Exercise aim:
Every line of the data below should be retyped exactly, with no images carried over.
[Data records — start]
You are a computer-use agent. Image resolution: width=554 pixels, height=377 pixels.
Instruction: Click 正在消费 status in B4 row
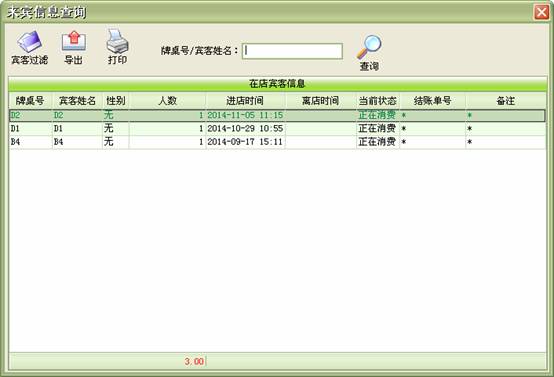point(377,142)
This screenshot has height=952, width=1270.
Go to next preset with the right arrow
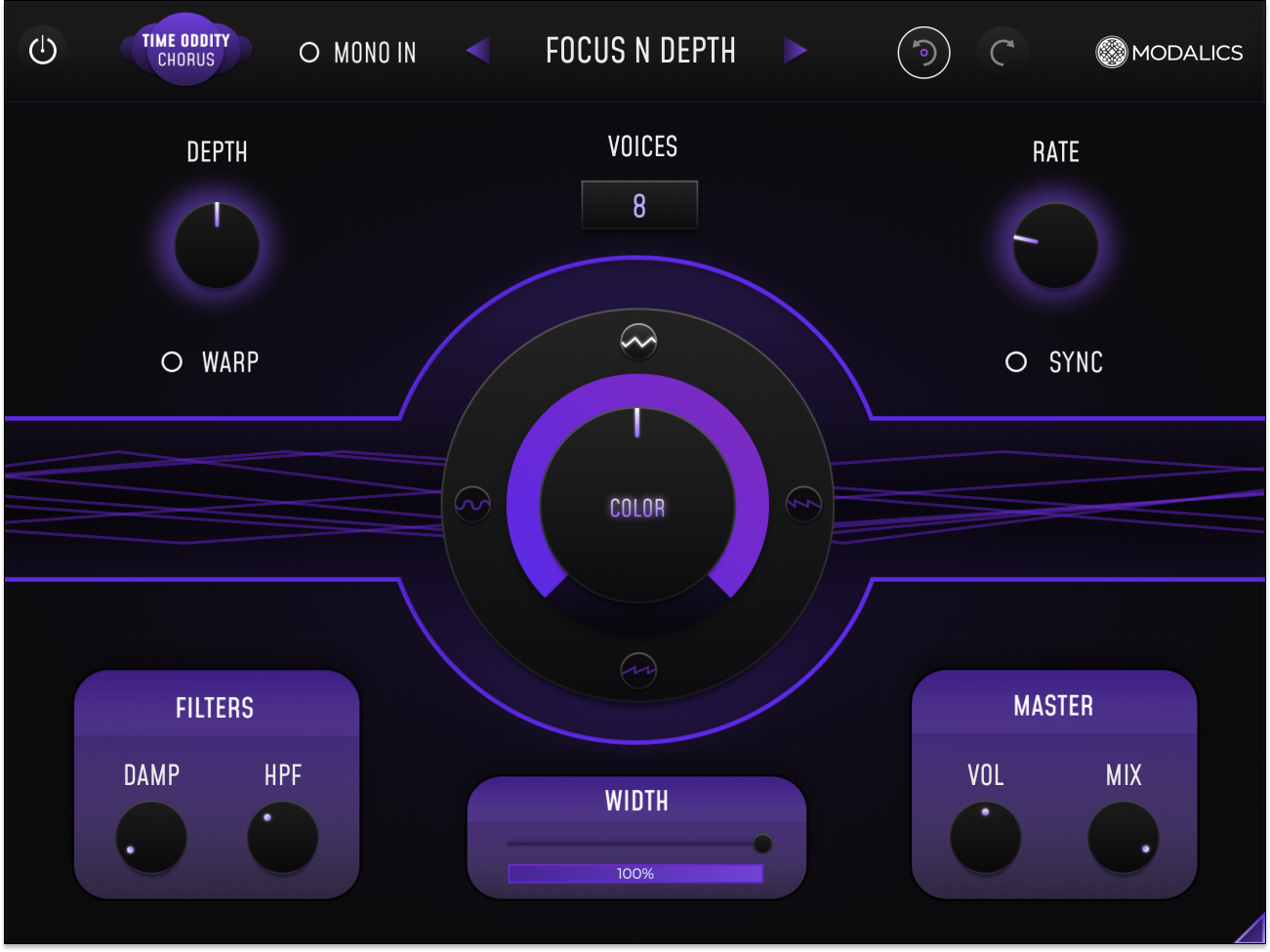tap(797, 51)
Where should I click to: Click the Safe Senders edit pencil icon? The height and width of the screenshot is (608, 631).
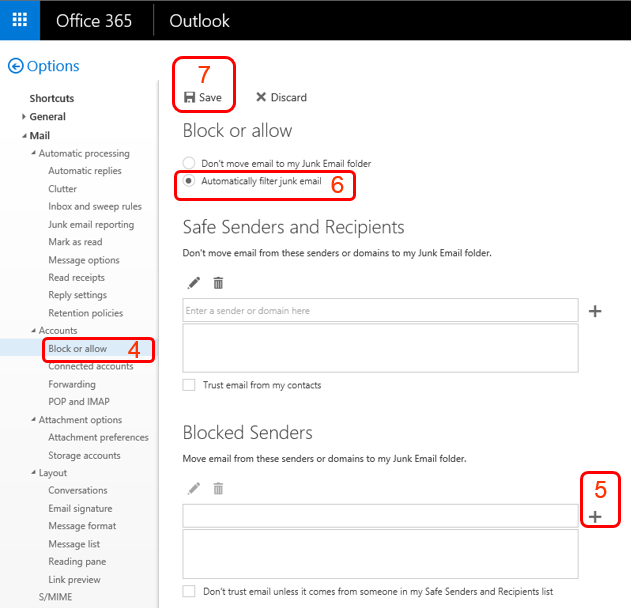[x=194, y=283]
[Data records — finish]
The completed task:
You are a computer-use agent. Image resolution: width=554 pixels, height=377 pixels.
Instruction: Click 正在消费 status in B4 row
point(377,142)
This screenshot has height=952, width=1270.
Go to next preset with the right arrow
tap(797, 51)
Where should I click to: Click the Safe Senders edit pencil icon? The height and width of the screenshot is (608, 631).
[x=194, y=283]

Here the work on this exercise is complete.